Supplement Regimen

I usually drink a cup of tea in the morning. Never drink coffee. Nothing against it…just not a coffee drinker.

Although I think it would probably be better if my CNS were more caffeine ‘resistant’ on race day. I read a lot of stuff suggesting that the ergogenic benefits of caffeine sort of decouple from the CNS effects of caffeine at those higher doses. In other words, you don’t feel like lighting is coming out of your fingers but the performance boost is still there during the time trial/race.

For me, the CNS effects are a bit much. I’m really just plain high during the first 90 minutes of a race. Anyhow, caffeine is the #1 most effective ergogenic/endurance supplement in cycling that’s still available.

I’m having a multi mineral and a multi vitamin in my water while training. But it’s more because it has nearly no calories and sugar but tastes better than plain water.

Well that’s a word that is new to me. I assume it means good.

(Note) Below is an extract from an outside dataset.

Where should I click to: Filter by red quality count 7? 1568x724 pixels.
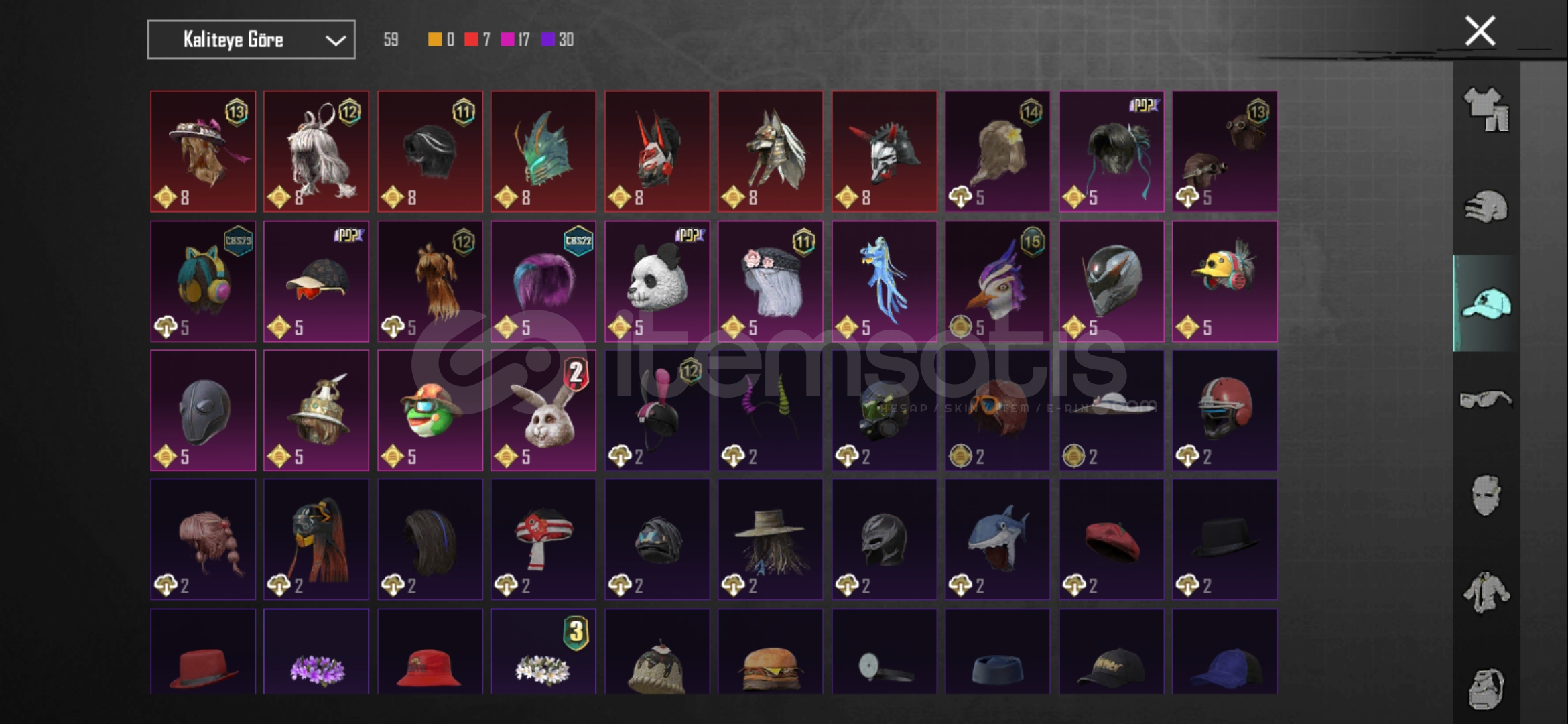(477, 40)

Interesting which ones do you use? It seems an easy way to remember ro take the medicine if you put it in your drink when training

I buy the cheap ones from my local grocery story. The cost less than 0,40€ for 20 each. Im not a big proponent of supplements but I think these won’t hurt me. And if they can support my healt a bit. Why not?

I buy the cheap ones from my local grocery story. The cost less than 0,40€ for 20 each. Im not a big proponent of supplements but I think these won’t hurt me. And if they can support my healt a bit. Why not?

Because they can really be drugs and testosterone! So I guess in that case, those supplements are highly effective. :wink:

We just happened to talk about it over here…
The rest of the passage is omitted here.